Reproduce verbatim the lines from the one containing "Task: Go to Następny document" up to and including the one containing "point(1356,98)".

## start LISTED ENTRIES

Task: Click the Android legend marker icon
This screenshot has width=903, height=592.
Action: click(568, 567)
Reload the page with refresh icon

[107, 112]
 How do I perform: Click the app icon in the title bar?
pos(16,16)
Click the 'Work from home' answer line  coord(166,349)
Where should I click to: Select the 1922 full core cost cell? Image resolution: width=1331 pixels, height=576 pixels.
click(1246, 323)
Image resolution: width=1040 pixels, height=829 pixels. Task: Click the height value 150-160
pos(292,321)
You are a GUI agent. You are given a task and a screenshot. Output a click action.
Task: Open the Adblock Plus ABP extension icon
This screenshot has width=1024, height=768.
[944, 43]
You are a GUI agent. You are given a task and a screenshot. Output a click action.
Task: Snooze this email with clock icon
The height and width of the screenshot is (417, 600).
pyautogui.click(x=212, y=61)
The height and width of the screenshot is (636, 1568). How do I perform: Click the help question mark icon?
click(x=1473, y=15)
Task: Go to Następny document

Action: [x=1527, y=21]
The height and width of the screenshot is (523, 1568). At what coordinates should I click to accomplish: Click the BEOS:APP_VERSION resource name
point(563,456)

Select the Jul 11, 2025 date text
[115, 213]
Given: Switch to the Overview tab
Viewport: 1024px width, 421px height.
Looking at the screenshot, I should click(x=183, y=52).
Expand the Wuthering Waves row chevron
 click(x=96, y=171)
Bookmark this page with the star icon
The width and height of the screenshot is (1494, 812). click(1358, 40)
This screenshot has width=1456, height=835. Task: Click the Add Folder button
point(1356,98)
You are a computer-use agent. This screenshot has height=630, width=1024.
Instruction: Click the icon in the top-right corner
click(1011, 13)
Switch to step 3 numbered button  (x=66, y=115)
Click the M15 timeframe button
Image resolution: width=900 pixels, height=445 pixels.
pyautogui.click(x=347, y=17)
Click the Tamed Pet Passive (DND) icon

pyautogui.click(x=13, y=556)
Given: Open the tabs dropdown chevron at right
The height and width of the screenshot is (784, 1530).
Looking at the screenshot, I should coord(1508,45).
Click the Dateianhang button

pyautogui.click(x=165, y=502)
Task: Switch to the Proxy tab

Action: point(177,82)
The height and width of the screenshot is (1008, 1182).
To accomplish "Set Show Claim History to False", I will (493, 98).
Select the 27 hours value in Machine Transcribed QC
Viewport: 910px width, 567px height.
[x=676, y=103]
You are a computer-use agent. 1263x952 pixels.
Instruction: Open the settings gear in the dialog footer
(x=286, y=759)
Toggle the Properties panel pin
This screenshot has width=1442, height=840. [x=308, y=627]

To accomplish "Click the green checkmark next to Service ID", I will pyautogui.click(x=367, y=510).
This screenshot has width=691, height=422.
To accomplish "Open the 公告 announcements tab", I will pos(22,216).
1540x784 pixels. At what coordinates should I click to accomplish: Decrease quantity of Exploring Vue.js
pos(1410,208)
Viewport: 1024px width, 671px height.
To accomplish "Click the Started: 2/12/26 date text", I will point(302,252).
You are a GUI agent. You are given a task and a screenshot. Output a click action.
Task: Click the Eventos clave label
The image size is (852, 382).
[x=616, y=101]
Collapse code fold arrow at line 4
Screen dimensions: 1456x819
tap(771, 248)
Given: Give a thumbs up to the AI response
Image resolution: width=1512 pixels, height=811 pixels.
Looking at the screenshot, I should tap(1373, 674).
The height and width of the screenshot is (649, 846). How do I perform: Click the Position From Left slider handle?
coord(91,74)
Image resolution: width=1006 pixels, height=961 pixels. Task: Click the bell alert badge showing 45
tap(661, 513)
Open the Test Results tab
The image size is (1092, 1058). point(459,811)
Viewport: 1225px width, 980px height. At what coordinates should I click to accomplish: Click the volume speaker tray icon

## end LISTED ENTRIES

THE SOLUTION
Task: Go to Następny document

Action: [x=1527, y=21]
The height and width of the screenshot is (523, 1568). At what coordinates should I click to accomplish: Click the BEOS:APP_VERSION resource name
point(563,456)

Select the Jul 11, 2025 date text
[115, 213]
Given: Switch to the Overview tab
Viewport: 1024px width, 421px height.
Looking at the screenshot, I should click(x=183, y=52).
Expand the Wuthering Waves row chevron
 click(x=96, y=171)
Bookmark this page with the star icon
The width and height of the screenshot is (1494, 812). click(1358, 40)
This screenshot has width=1456, height=835. Task: Click the Add Folder button
point(1356,98)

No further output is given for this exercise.